A woman is eligible to participate in a clinical trial at any point in her experience with ovarian cancer. Many women think of clinical trials as an option only after other treatments have failed. Clinical trials exist for women in this situation, but many equally important trials are available for women earlier in their fight against ovarian cancer.
Prevention trials test ways to reduce the risk of ovarian cancer. They typically enroll healthy women at high risk for developing ovarian cancer or survivors who want to prevent its return or reduce the chance of developing a new type of cancer.
Screening trials look for ways to detect ovarian cancer at an early stage in healthy women.
Diagnostic trials seek to develop better ways to diagnose and care for women with ovarian cancer. They usually enroll women who have already had ovarian cancer or who have signs and symptoms of it. Many of the current diagnostic trials in ovarian cancer focus on proteomics, which involves evaluating the levels of different proteins in the blood.
Treatment trials determine what new treatments or combinations of existing treatments can help women who have ovarian cancer. They evaluate the effectiveness of new treatments or new ways to use existing treatments. (A “treatment” may be a drug, therapy vaccine, surgery or any combination of these.) Various treatment trials exist for women with ovarian cancer, most of which explore the effectiveness of different combinations of surgery and drug therapies in fighting ovarian cancer.
Quality-of-life/supportive care trials aim to improve the quality of life for ovarian cancer patients, survivors, and their families. These may include issues like side effects from chemotherapy like neuropathy or nausea, or need for pain medication.
Usually part of another clinical trial, genetic trials attempt to determine how a woman’s genetic makeup can influence the detection, diagnosis, prognosis and treatment of ovarian cancer. (Family-based genetic research studies exist that differ from cancer clinical trials; in these studies, multiple high-risk family members may give blood and tissue and agree to be evaluated on an annual basis.)
Clinical trials occur in sequential phases, each of which serve a different function.
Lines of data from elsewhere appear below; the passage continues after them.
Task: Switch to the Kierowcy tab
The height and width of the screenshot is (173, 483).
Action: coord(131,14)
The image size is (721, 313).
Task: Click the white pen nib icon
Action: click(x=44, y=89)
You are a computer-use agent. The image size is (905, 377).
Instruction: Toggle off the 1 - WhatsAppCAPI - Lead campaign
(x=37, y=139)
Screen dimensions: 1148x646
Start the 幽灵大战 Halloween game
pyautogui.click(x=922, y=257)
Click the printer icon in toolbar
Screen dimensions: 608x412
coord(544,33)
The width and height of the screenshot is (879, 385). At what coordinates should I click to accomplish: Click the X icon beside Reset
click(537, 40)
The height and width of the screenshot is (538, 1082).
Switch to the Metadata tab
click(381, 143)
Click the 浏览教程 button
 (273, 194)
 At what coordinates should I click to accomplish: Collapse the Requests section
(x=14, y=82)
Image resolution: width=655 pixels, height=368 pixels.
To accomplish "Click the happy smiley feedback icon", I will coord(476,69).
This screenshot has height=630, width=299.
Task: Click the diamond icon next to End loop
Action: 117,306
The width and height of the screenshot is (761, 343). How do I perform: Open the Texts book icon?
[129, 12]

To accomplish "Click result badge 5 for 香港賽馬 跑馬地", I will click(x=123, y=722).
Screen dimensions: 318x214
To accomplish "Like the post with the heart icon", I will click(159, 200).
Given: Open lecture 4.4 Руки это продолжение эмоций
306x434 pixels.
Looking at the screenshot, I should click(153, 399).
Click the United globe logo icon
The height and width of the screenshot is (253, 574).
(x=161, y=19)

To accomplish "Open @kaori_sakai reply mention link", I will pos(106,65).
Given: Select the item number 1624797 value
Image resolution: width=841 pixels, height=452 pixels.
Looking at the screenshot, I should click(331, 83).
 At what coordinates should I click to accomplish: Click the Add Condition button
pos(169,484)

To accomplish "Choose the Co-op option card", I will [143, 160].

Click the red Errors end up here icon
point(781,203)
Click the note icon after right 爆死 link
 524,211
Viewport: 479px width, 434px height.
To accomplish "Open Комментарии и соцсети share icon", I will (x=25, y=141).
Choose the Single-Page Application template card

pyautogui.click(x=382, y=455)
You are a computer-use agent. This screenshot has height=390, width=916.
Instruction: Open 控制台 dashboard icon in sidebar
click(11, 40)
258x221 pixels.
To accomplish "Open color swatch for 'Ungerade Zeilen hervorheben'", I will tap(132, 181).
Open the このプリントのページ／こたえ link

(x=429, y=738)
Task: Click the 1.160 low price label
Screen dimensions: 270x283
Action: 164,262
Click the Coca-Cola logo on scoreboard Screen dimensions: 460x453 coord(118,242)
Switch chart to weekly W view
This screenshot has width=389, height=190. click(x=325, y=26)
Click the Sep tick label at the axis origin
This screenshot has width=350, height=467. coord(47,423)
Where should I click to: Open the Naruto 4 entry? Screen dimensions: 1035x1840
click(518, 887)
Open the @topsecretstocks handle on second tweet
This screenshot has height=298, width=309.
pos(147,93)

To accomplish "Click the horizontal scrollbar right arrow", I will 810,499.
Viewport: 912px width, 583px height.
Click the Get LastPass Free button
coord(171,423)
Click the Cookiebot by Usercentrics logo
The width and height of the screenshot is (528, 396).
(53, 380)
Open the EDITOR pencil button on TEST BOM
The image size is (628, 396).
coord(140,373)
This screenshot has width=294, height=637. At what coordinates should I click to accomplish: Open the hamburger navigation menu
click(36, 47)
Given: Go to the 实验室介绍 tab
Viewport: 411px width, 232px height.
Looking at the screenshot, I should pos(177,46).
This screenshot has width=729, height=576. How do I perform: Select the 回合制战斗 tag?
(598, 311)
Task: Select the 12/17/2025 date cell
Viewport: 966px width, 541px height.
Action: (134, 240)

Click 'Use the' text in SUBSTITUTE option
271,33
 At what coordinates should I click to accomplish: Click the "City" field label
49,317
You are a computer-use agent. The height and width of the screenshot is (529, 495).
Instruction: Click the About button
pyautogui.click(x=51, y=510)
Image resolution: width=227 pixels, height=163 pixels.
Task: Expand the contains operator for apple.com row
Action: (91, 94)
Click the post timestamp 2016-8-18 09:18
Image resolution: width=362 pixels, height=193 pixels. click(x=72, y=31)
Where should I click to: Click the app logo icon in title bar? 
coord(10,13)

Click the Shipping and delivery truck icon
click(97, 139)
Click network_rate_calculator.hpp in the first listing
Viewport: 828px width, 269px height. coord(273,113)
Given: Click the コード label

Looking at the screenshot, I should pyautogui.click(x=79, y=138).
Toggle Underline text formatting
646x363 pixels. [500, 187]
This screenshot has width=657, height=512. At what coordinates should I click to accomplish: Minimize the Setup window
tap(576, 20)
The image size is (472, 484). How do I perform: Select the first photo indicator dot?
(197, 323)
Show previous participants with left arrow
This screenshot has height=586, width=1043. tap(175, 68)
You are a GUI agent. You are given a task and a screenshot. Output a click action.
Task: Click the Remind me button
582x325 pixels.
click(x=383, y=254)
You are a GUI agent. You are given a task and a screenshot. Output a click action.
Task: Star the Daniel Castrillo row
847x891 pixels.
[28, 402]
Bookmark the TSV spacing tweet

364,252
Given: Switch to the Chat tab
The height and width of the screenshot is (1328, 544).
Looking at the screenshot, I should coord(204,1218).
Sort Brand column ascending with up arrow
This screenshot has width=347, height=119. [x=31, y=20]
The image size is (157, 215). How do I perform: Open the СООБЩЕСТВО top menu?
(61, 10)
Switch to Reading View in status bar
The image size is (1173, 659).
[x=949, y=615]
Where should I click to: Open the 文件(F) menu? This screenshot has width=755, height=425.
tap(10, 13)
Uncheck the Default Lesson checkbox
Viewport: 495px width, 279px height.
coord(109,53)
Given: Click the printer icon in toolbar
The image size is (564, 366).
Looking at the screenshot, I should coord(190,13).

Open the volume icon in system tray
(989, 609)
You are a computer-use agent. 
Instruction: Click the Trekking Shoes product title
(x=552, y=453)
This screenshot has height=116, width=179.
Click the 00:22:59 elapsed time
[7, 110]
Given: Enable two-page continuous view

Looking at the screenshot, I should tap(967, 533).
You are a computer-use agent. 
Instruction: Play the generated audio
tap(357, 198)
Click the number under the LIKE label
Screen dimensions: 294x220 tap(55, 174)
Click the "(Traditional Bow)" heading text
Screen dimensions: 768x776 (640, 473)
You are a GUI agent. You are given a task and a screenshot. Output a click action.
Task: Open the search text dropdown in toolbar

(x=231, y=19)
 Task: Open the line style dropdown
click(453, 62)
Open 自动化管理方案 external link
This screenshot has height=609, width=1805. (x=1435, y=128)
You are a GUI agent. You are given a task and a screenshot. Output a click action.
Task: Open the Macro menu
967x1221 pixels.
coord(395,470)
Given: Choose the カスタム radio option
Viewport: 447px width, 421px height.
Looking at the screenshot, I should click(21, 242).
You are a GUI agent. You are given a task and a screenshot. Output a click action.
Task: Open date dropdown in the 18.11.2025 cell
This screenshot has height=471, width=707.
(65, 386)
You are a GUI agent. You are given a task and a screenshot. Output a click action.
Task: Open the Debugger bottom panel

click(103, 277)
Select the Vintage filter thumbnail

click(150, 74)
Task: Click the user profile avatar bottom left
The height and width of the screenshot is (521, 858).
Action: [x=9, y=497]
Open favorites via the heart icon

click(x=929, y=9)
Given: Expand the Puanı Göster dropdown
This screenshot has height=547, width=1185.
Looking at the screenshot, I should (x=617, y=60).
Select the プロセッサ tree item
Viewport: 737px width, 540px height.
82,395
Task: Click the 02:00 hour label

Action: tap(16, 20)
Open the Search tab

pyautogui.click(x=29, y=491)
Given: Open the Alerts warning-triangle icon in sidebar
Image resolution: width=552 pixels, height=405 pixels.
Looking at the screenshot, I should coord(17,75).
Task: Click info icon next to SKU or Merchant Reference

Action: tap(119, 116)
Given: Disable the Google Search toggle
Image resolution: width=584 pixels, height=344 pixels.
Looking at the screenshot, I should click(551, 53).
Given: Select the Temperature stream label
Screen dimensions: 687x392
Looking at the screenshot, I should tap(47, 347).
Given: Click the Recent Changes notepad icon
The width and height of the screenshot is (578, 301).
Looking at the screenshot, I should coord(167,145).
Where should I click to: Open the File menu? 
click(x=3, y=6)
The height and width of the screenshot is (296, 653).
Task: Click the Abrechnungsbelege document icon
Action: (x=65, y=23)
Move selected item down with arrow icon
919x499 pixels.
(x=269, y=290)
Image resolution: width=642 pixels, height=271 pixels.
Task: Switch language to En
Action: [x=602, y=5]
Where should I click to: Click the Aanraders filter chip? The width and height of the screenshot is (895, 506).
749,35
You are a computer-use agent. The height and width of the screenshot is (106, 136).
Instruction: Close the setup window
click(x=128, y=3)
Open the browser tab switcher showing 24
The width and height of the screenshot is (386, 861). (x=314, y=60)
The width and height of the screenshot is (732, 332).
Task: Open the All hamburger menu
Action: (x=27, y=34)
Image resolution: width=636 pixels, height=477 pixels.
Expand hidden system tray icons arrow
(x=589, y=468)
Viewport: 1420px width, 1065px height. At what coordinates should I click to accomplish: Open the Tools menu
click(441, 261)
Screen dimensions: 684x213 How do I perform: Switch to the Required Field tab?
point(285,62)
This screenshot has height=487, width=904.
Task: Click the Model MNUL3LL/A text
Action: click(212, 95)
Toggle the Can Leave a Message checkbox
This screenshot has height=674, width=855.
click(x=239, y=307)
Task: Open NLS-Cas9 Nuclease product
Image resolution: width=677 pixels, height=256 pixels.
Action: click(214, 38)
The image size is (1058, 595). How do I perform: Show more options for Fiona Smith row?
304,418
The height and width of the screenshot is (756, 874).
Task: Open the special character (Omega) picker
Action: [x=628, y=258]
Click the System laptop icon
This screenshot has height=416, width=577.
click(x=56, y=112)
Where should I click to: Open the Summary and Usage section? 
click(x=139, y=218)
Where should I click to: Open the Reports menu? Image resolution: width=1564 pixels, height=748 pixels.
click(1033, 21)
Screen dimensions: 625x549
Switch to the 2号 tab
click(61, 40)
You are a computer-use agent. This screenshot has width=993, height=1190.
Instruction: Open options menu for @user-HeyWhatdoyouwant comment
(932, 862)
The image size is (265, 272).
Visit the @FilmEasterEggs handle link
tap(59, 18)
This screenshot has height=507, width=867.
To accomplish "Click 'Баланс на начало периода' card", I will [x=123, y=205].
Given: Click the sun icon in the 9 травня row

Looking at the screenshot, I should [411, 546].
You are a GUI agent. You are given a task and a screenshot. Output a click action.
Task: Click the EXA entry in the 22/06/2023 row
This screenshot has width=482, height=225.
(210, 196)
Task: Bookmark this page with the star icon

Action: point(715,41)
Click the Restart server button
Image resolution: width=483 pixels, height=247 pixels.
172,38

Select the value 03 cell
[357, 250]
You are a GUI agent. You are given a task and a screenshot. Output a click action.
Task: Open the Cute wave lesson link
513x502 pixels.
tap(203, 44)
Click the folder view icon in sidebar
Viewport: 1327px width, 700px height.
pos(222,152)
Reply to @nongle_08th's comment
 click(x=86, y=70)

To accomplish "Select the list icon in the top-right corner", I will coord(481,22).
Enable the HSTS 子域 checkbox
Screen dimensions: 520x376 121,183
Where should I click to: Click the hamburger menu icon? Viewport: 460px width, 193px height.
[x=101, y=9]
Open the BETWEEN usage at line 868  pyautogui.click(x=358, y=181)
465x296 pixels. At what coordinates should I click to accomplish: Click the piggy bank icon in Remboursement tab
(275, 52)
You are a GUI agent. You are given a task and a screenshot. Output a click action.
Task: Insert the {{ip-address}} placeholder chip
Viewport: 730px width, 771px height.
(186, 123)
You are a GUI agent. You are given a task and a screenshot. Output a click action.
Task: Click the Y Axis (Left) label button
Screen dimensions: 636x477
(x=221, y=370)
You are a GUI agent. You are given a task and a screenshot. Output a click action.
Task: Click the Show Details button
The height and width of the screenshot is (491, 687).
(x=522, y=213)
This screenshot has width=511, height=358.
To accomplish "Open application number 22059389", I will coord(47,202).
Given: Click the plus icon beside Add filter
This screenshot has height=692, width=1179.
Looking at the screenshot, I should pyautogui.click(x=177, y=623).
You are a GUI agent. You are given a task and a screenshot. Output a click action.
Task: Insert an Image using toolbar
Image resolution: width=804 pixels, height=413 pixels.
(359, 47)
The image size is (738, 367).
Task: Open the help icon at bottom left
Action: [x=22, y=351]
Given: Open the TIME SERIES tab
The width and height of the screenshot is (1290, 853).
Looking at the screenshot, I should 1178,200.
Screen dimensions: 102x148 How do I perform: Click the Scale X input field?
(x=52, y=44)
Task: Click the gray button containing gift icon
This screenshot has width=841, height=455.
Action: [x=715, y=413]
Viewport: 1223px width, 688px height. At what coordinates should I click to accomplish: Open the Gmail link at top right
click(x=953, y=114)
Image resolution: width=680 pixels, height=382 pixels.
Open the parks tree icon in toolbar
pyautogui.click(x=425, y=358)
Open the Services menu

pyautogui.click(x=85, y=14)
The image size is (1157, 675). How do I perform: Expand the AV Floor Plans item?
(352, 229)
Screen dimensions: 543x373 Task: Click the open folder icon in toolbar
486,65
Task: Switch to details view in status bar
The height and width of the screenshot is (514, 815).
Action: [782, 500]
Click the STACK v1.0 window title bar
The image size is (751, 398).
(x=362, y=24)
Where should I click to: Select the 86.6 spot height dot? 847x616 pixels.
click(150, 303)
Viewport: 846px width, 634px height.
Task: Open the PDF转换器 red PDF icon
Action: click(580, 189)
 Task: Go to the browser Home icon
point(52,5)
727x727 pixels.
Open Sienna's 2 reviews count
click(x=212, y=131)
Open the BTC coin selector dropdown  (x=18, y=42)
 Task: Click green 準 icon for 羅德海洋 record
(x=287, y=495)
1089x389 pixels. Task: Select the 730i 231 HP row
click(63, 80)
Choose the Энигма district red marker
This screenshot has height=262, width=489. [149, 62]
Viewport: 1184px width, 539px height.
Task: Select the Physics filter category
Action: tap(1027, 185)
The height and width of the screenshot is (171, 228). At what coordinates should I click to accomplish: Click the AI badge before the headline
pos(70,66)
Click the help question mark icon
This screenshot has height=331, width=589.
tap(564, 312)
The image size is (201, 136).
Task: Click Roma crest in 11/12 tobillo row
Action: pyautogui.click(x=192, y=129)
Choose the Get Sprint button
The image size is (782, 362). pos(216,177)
Here is how the National Cancer Institute describes the trial phases:
In Phase I trials researchers test an experimental drug or treatment in a small group of people (20-80) for the first time to evaluate its safety, determine a safe dosage range, and identify side effects.
In Phase II trials, the experimental study drug or treatment is given to a larger group of people (100-300) to see if it is effective and to further evaluate its safety.
In Phase III trials, the experimental study drug or treatment is given to large groups of people (1,000-3,000) to confirm its effectiveness, monitor side effects, compare it to commonly used treatments, and collect information that will allow the experimental drug or treatment to be used safely.
In Phase IV trials, post marketing studies delineate additional information including the drug’s risks, benefits, and optimal use.